# Riding on roads...



## Pro

I ride on the road a LOT, especially when the bears get bad up the mountain and on the trails. I haven't got any quiet back roads to ride on, so I find myself riding on the highways along the side of the road. 
Good thing Pro isn't at all bothered by the traffic.

Usually I ride so we can see the traffic coming, however if the other side of the road has a larger amount of space I sometimes switch so I have more room.

Sometimes people can be REALLY rude... I've been riding with friends and my instructor and have had people make there trucks go really loud and fast, others have throws things out the window or shouted out, etc. to scare the horses. And the semi drivers that fly by are really bad as well.

A lady who I rode with before said some people in a truck threw a firecracker out the window at them.:shock::evil:

It's at the point where sometimes we have to go on the road to MAKE the cars slow down. Everyone who has to ride on the bridges here will go straight down the center, or else cars will come onto the bridge with the horses:shock:. Once we even had a cop behind us as we were doing this and he never said a thing.

Not Fun. But it's better than not riding at all.

I have NEVER been told not to ride on the roads or to move to the correct side, and we have even been up town on the horses. I just kinda do my own thing and if everyone on the road is being respectable I will be as well.

I wouldn't worry about riding on back roads too much though. I'm interested to hear what the actual rules are though!


----------



## PaintHorseMares

You should check your local/state laws, but in NC  you have a right to ride on any public road, and you should ride with traffic (just like a bicycle). We ride down the middle of the lane (at the recommendation of the NC DOT) because it forces cars to slow down and pass rather than just zipping by.
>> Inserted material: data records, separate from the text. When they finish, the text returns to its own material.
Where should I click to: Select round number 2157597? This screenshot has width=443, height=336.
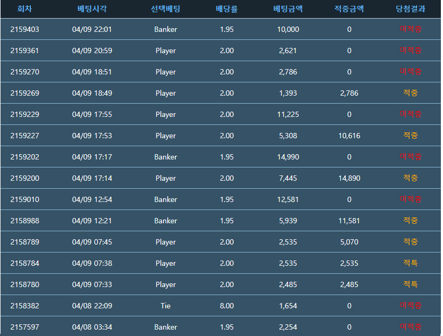coord(24,327)
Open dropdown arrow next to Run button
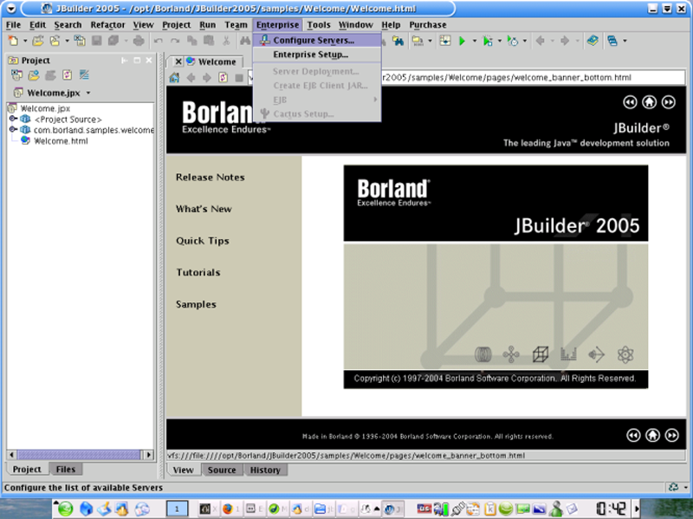The width and height of the screenshot is (693, 519). [474, 42]
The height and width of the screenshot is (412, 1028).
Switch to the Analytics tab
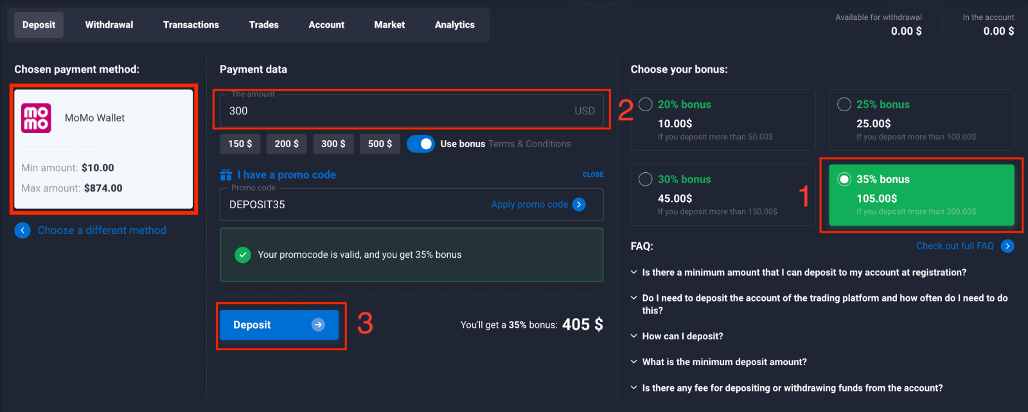[x=454, y=25]
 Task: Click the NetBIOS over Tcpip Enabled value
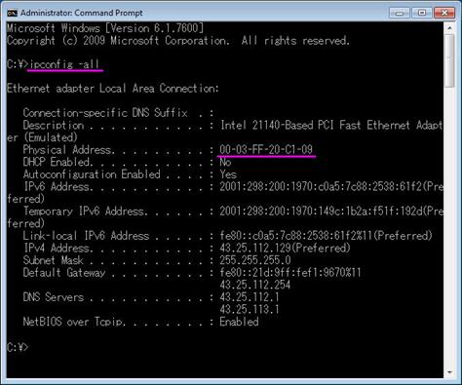[x=239, y=322]
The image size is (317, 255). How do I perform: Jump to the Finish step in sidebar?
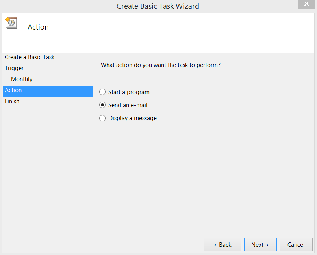click(x=12, y=101)
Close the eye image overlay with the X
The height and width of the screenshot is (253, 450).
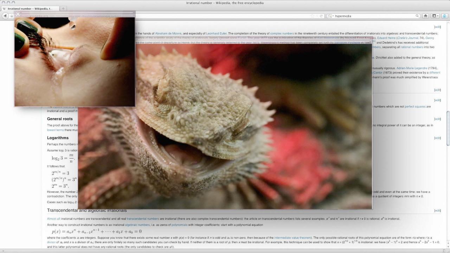(x=18, y=14)
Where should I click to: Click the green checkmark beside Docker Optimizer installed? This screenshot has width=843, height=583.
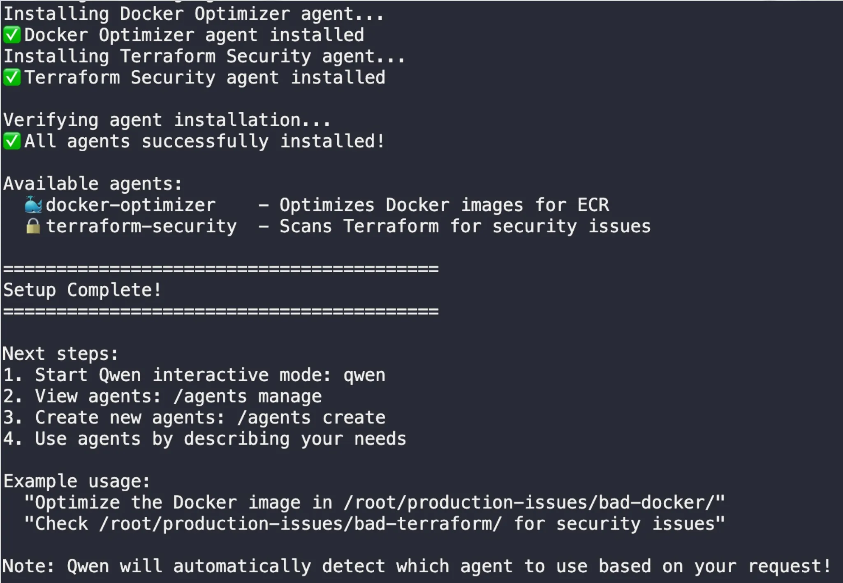click(12, 35)
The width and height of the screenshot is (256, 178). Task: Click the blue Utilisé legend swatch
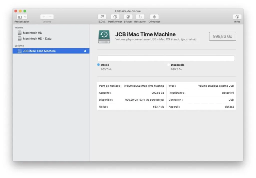(99, 65)
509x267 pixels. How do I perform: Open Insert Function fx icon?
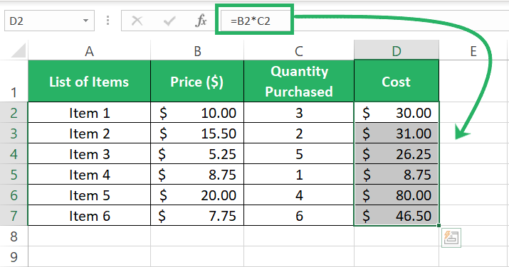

Around her, most drivers are very courteous, but you do need to watch out for the inconsiderate ones.


----------



## NorthernMama

I checked in Ontario and there doesn't appear to be any law at all about it here. My preference is to ride facing traffic. Most of the people here ride on the right side of the road. Their reasoning is that is the side that carts have to be one. Well, my reasonings are: 1. I want to see what's coming and 2. foot traffic (pedestrians) by law are to be on the left.

I'm right -- they're wrong. Is it ever any other way? LOL!!!


----------



## NahaniDawg

thanks for the advice  I'll try to check and see what our local laws are... I've seen people ride on our rode before and the seemed to prefer the right... btu I still wasn't sure... it makes more sense to ride facing the cars...


----------



## Skipka

Over here in the UK, unless you live right out in the middle of nowhere, you have no choice - we pretty much always have to ride on the roads. There are tracks for horses but you still have to ride on the roads to get to them.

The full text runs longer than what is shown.